Exercise requirements | The required output is every entry, printed exactly as written.
*** Extracted data ***
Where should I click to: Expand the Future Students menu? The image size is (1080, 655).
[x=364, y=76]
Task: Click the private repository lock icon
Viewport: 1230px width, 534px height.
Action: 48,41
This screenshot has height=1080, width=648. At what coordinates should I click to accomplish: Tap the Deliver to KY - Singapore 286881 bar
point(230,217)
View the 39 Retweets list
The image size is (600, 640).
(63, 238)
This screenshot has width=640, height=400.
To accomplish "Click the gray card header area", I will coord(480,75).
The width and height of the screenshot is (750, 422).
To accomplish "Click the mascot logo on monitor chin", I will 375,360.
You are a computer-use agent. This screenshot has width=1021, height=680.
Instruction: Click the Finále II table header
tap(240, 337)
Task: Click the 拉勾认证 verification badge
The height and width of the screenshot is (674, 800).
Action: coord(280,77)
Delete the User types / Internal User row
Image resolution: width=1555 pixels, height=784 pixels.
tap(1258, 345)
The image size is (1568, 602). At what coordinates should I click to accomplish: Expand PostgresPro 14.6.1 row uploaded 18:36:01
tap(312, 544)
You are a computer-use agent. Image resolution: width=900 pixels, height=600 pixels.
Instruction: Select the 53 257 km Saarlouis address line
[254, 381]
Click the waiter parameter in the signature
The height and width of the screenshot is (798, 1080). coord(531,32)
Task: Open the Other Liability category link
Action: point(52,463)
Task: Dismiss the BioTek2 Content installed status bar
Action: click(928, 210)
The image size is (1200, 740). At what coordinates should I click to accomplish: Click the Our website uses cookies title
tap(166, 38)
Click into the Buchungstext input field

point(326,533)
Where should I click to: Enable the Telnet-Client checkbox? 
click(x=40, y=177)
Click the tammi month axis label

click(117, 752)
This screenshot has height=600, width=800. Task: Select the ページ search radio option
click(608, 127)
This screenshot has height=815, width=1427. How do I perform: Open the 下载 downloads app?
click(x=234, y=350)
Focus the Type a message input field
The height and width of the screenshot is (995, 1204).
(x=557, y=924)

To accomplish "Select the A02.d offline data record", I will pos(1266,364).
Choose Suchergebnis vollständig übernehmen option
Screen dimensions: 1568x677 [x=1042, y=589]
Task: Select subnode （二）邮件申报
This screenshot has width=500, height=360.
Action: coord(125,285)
*** End of Extracted data ***
Exercise response |
Where should I click to: Expand the Future Students menu? The image size is (1080, 655).
[x=364, y=76]
Task: Click the private repository lock icon
Viewport: 1230px width, 534px height.
Action: 48,41
This screenshot has height=1080, width=648. At what coordinates should I click to accomplish: Tap the Deliver to KY - Singapore 286881 bar
point(230,217)
View the 39 Retweets list
The image size is (600, 640).
(63, 238)
This screenshot has width=640, height=400.
To accomplish "Click the gray card header area", I will coord(480,75).
The width and height of the screenshot is (750, 422).
To accomplish "Click the mascot logo on monitor chin", I will 375,360.
You are a computer-use agent. This screenshot has width=1021, height=680.
Instruction: Click the Finále II table header
tap(240, 337)
Task: Click the 拉勾认证 verification badge
The height and width of the screenshot is (674, 800).
Action: coord(280,77)
Delete the User types / Internal User row
Image resolution: width=1555 pixels, height=784 pixels.
tap(1258, 345)
The image size is (1568, 602). At what coordinates should I click to accomplish: Expand PostgresPro 14.6.1 row uploaded 18:36:01
tap(312, 544)
You are a computer-use agent. Image resolution: width=900 pixels, height=600 pixels.
Instruction: Select the 53 257 km Saarlouis address line
[254, 381]
Click the waiter parameter in the signature
The height and width of the screenshot is (798, 1080). coord(531,32)
Task: Open the Other Liability category link
Action: point(52,463)
Task: Dismiss the BioTek2 Content installed status bar
Action: click(928, 210)
The image size is (1200, 740). At what coordinates should I click to accomplish: Click the Our website uses cookies title
tap(166, 38)
Click into the Buchungstext input field

point(326,533)
Where should I click to: Enable the Telnet-Client checkbox? 
click(x=40, y=177)
Click the tammi month axis label

click(117, 752)
This screenshot has height=600, width=800. Task: Select the ページ search radio option
click(608, 127)
This screenshot has height=815, width=1427. How do I perform: Open the 下载 downloads app?
click(x=234, y=350)
Focus the Type a message input field
The height and width of the screenshot is (995, 1204).
(x=557, y=924)

To accomplish "Select the A02.d offline data record", I will pos(1266,364).
Choose Suchergebnis vollständig übernehmen option
Screen dimensions: 1568x677 [x=1042, y=589]
Task: Select subnode （二）邮件申报
This screenshot has width=500, height=360.
Action: coord(125,285)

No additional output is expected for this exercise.